Thursday, May 13, 2021

In Step With the Truth

 May 10 2021

Galatians 2

         As I said a few weeks ago I began my work in ministry being among the youth of the church. At one point I was on staff as the Youth Minister and as part of that position I was asked to help with lunch duty at the local Middle School which was just up the street. So, once a week I went and hung out with a bunch of sixth, seventh and eighth graders watching them as they ate and played out on the playground. In doing so I become aware of so many things the first being that everything you can eat is better with ranch dressing. I saw kids eat so much ranch dressing it made me a bit queasy watching them slurp up the stuff. The second thing that I became aware of, something I’m sure I knew all about when I was younger, is that lunchtime is the time when the student body gets separated into a bunch of neat and tidy divisions. There at the one table sat the jocks, the up and coming athletic heroes of the school and over there was a group of girls dressed to the nines with immaculate makeup and well groomed hair. And then there would be a table of band geeks and one for the science and math nerds and of course, there was one table for those who didn’t fit into any general category, the kids who seemed to be the rather invisible ones who slipped in and out of the room hoping they wouldn’t be noticed. Now, there was nothing more terrifying for one of these poor adolescent children that when they came to the end of the food line, their tray in hand loaded with food slathered in ranch dressing, of course, only to find that their respective table was too full for them to find a spot to sit at. Their face witnessed to their inner panic because they had to go somewhere and they had to decide quickly because there were always more classmates coming through the line. So, off they would go to sit in a place of exile with whoever hoping that their  good reputation would not be ruined by their hurried choice. Only then would the divisions that brought order to the cafeteria jungle would get a little blurred.

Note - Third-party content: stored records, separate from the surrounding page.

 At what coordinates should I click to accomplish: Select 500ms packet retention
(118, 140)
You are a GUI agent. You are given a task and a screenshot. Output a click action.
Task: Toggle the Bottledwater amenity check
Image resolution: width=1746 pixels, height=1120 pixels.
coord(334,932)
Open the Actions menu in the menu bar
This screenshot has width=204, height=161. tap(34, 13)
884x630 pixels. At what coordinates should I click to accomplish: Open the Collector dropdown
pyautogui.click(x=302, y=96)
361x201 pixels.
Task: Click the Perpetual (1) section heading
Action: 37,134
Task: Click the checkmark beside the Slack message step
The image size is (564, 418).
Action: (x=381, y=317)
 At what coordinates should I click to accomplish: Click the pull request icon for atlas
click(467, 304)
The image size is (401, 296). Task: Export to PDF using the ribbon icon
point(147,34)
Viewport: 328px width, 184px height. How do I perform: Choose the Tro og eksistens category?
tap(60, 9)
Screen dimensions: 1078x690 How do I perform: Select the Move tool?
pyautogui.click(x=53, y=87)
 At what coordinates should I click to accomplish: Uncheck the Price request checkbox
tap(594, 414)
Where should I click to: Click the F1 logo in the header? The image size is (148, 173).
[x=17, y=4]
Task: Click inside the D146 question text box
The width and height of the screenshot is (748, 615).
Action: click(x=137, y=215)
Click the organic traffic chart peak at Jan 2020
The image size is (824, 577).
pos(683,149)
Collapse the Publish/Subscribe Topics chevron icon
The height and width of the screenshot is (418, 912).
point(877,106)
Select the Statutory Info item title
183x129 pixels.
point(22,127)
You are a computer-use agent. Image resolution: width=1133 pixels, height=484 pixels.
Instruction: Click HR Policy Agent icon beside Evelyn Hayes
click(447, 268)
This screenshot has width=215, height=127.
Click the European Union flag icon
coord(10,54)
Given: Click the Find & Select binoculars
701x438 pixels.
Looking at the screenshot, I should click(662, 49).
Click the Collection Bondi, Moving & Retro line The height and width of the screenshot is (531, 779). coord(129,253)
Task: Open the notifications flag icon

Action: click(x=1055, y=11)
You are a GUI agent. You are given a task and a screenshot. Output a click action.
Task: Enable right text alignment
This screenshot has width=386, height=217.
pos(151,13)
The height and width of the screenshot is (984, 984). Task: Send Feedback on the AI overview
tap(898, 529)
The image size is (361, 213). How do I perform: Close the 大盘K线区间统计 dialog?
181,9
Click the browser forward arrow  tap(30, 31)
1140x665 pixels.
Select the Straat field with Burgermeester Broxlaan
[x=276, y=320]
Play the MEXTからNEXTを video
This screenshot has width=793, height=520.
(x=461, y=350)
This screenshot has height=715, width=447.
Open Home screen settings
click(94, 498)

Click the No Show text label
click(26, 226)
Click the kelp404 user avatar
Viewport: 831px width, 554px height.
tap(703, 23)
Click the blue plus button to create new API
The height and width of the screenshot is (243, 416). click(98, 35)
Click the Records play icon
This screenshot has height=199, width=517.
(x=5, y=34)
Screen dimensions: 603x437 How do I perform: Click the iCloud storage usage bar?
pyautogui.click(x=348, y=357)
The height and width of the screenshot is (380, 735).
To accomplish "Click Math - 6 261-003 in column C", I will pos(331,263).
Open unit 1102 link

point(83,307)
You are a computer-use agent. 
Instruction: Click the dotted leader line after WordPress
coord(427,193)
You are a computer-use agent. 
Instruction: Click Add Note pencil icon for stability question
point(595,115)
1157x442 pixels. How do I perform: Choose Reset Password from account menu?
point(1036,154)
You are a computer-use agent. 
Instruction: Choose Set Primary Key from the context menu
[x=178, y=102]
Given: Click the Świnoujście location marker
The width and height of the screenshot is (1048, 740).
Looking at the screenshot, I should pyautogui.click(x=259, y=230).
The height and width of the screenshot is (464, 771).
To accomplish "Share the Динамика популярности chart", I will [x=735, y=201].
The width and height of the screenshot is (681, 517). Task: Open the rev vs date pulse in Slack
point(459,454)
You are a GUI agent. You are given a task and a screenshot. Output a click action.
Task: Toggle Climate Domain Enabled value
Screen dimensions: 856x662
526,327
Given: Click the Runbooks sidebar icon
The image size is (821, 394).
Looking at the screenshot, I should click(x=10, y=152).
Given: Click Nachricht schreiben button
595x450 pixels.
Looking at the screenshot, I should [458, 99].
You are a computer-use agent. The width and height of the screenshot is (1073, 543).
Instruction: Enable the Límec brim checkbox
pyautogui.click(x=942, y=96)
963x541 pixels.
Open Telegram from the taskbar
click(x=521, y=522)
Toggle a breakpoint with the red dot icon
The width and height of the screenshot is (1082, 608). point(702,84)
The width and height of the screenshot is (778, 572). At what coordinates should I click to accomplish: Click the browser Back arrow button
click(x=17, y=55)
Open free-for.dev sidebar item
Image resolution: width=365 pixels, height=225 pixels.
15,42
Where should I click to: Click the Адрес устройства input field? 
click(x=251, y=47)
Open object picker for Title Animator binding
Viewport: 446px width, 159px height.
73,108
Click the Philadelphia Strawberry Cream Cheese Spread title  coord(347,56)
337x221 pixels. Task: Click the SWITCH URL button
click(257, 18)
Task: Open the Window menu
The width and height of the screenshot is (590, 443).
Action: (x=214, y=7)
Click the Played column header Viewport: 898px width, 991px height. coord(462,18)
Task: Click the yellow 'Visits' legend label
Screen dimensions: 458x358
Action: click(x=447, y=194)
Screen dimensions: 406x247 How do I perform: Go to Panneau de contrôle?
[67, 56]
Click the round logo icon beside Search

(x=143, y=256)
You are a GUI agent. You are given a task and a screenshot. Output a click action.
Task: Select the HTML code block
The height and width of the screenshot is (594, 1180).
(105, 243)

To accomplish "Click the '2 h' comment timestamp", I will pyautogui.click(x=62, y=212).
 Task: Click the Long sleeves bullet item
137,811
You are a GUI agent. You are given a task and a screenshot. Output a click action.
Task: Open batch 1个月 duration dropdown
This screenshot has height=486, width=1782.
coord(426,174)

         Well, when I was told that I was to teach the confirmation class for the church where I was on staff, I remembered that cafeteria scene and as part of the confirmation lesson I decided to have the parents bring a meal that could be shared by the kids in the class. The only dividing I did was to have boys at one table and girls at another because you know, middle school boys are gross, end of story. Now, what ended up happening is that there at one table sat kids who were athletes, kids who were geeks, kids who were special needs and kids who just didn’t fit into any pigeon hole. I remember quite vividly one night looking through the window of the door where these kids were eating and seeing all these kids from very different walks of life eating and laughing and sharing life together. That perhaps was one of the best lessons that I ever had the pleasure of teaching.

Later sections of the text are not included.